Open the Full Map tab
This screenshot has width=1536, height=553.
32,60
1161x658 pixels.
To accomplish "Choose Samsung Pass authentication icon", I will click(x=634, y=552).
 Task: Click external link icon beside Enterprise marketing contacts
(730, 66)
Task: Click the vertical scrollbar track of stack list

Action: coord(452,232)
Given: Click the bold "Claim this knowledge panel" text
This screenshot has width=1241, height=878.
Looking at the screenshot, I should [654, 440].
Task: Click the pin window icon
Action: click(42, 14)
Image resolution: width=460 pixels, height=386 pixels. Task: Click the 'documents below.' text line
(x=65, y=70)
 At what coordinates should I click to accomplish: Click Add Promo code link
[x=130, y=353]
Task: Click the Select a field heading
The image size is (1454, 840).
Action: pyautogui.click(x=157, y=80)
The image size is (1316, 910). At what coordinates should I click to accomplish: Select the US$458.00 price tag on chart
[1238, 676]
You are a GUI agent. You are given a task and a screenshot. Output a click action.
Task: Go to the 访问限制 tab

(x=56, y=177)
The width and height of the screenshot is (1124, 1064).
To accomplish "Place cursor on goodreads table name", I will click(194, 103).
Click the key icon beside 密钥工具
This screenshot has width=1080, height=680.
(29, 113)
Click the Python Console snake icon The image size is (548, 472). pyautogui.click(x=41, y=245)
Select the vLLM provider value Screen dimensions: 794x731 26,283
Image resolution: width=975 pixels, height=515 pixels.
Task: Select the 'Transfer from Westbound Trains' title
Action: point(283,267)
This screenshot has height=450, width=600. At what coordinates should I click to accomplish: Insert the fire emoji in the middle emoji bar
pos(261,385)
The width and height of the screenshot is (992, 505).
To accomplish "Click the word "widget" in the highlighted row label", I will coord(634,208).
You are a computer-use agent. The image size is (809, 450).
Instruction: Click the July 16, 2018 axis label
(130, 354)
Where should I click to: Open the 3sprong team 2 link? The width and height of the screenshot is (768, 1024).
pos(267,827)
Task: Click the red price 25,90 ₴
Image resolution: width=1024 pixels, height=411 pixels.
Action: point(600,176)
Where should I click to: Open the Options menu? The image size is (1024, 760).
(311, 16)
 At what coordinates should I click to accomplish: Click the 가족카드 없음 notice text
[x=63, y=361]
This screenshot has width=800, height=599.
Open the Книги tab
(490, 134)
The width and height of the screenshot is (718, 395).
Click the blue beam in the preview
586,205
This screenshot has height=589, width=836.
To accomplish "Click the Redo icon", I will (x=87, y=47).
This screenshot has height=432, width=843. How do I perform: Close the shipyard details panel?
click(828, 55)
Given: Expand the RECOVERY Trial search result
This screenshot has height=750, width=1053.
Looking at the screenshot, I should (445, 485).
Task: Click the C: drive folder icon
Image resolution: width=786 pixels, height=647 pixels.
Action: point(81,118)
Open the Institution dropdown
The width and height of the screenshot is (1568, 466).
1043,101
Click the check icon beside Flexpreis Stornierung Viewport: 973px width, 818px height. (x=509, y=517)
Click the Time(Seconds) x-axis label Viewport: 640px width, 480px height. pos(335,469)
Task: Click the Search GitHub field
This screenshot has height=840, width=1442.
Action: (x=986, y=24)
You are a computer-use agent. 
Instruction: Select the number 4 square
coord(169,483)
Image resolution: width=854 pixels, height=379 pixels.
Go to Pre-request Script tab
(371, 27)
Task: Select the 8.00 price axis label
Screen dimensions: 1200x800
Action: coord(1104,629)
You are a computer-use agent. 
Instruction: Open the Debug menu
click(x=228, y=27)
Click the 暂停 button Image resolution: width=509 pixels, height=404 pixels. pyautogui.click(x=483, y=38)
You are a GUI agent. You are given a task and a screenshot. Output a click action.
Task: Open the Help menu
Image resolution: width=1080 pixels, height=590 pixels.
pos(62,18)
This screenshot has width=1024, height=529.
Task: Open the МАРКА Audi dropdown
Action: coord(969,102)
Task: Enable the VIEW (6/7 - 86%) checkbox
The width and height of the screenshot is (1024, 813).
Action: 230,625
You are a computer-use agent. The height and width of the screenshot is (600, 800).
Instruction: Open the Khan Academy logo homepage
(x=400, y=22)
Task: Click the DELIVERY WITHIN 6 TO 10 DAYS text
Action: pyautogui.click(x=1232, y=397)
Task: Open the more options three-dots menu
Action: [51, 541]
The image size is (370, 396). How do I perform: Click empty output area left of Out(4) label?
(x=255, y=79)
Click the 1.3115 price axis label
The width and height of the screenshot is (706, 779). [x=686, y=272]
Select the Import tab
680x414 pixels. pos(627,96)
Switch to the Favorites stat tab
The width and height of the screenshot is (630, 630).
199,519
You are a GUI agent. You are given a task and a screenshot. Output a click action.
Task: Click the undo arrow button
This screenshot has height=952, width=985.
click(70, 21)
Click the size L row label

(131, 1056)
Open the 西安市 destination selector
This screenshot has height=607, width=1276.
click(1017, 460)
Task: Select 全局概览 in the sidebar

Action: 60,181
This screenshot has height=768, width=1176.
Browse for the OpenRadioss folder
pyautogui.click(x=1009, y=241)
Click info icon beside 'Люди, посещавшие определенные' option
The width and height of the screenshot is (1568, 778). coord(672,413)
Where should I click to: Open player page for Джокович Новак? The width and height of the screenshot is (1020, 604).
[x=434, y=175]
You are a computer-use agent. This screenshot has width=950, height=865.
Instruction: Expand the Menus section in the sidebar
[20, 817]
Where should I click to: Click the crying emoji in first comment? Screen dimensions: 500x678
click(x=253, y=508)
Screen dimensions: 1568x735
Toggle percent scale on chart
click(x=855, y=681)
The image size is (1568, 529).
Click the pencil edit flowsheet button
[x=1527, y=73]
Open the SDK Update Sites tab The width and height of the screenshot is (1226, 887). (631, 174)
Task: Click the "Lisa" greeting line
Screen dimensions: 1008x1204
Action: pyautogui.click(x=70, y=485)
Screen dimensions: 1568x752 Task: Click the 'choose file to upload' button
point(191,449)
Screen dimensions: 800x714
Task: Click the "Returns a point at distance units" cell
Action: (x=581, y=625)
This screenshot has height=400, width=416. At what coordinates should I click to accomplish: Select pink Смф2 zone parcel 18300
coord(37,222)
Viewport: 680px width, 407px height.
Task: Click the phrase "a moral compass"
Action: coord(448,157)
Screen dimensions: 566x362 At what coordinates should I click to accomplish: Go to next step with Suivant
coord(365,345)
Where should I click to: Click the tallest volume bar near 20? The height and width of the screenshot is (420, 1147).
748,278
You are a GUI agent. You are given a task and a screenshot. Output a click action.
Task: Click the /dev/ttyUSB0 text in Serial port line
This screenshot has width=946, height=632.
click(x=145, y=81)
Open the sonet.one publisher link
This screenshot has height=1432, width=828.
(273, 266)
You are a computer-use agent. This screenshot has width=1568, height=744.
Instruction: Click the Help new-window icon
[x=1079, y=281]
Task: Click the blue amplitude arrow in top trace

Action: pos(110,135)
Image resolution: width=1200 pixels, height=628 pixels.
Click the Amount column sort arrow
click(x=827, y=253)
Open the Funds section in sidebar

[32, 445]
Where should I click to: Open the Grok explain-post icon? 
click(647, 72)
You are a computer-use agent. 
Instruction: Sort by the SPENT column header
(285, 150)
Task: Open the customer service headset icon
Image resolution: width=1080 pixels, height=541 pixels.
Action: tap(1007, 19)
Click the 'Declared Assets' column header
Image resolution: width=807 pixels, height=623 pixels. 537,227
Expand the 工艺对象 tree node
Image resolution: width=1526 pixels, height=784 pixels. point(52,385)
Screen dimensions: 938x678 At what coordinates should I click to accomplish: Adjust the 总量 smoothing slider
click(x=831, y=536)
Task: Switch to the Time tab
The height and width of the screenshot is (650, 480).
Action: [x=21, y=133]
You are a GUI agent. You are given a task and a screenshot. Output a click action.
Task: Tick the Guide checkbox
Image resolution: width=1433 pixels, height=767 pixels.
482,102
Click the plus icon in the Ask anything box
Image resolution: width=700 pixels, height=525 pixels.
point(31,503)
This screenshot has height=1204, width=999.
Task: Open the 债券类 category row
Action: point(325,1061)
━━━━━━
YOUR ASSIGNMENT: Would you quote everything above from the line containing "Screen dimensions: 1200x800" down to the line containing "Task: Open the Help menu"? Include both of those lines and nothing else.

REPLY TO THE EXERCISE:
Screen dimensions: 1200x800
Action: coord(1104,629)
You are a computer-use agent. 
Instruction: Open the Debug menu
click(x=228, y=27)
Click the 暂停 button Image resolution: width=509 pixels, height=404 pixels. pyautogui.click(x=483, y=38)
You are a GUI agent. You are given a task and a screenshot. Output a click action.
Task: Open the Help menu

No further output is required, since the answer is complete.